We will use the European Value Survey (EVS) which includes a series of continuous and categorical variables.
select( )
functionselect ()
will keep only those variables in the dataset you are interested in. Sometimes, especially when we re working with big datasets we want to reduce the number of variables.
In our seminar we will work again with the European Value Study (2019). As you already know the dataset contains many variables.Our goal is to explore what predicts attitudes towards immigration. The exact wording of the question is the following:
Please look at the following statements and indicate where you would place your views on this scale? (scale of 1 to 10)
Where 1 means that immigrants take jobs away from [Nationality] and 10 that immigrants DO NOT take jobs away from [Nationality].load("EVS_UK_full.RData")
library(dplyr)
Our dependent variable is attitudes towards immigration (v185), our main idependent variables are: self-placement on the left-right spectrum (v102), attitudes towards nationality (v189,v190, v191, v192, v193), and finally three control variables namely age (v226), education (v243_edulvlb), and gender (v225). We also need the variable describing the name of the country in the dataset (country).
sub.sample<-EVS_UK_full %>% select(v102, v185, v189,v190, v191, v192, v193, v225, v226,v243_edulvlb,country)
head(sub.sample)
EVS includes all European countries, for our excercise we want to analyse data examining attitudes towards immigration in GB. To exclude all other countries from our dataset we need a) to know the value of the variable that corresponds to Great Britain (country==826) b) to delete all other values of the country variable from our dataset. To do so we will use the filter ()
function.
sub.sample %>% filter(country == 826)
Our next step is to let R know which values represent missing cases. According to the codebook all values ranging from -10 to -1 describe missing cases (Don’t know, No answer, not applicable)

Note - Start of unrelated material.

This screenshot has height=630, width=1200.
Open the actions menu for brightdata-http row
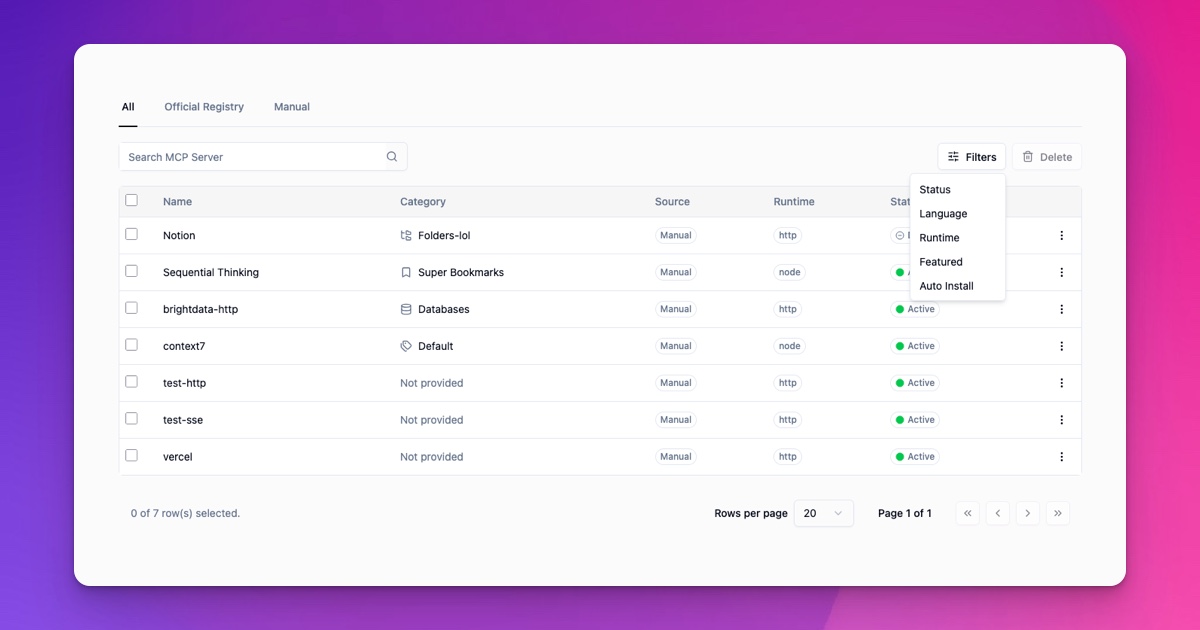(x=1062, y=309)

sub.sample[sub.sample <=-1] <- NA
sub.sample[sub.sample <=-2] <- NA
Our dependent variable is a continuous variable with a range from 1 to 10, where 1 means that the respondent hold anti-immigration attitudes (Immigrants take jobs) and 10 that the respondent doesn’t hold anti-immigration attitudes. When the large number, in our example (10), indicate lower agreement with the phenomenon under study, then we say that the variables are negatively coded. This is not really wrong but it makes more sense, is more intuitive, to reverse the order of the coding. It is the case that readers and researchers expect higher values to indicate higher levels of agreement with the phenomenon under study, in this case anti-immigration attitudes.
Using the arrange( )
function we can reverse the order of the code of the values. In our example what we want is instead of 10
representing positive attitudes towards immigration to represent negative ones.
sub.sample<-sub.sample %>% mutate(immi.jobs=(max(v185,na.rm=TRUE)-(v185)))
Note: I used the na.rm=T function inside the max function max()
. This is because otherwise due to NAs R cannot make the maths.
To make sure we did everything correctly we use the table ()
function to compare the two variables- before and after reversing the codes.
table(sub.sample$immi.jobs)
table(sub.sample$v185)
We should apply the same method to reverse the order of three more variables v189 to v193.
sub.sample<-sub.sample %>% mutate(born.country=(max(v189,na.rm=TRUE)-(v189)))
sub.sample<-sub.sample %>% mutate(respect.inst=(max(v190,na.rm=TRUE)-(v190)))
sub.sample<-sub.sample %>% mutate(country.ancestry=(max(v191,na.rm=TRUE)-(v191)))
sub.sample<-sub.sample %>% mutate(speak.lang=(max(v192,na.rm=TRUE)-(v192)))
sub.sample<-sub.sample %>% mutate(share.cultr=(max(v193,na.rm=TRUE)-(v193)))
head(sub.sample)
Our next step is to create the age
variable, we know the year of birth and that the survey administrated in 2017. To calculate the responder’s name when the survey took place we substract respondents year of birth from the year the survey took place (2017- year of birth).
sub.sample<-sub.sample %>% mutate(age=2017-v226)
table(sub.sample$age)
Our last step is to use the rename( )
function, part of dplyr
to give meaningful names to our variables.
sub.sample<-sub.sample %>%
rename(education=v243_edulvlb, gender=v225, left_right=v102)
head(sub.sample)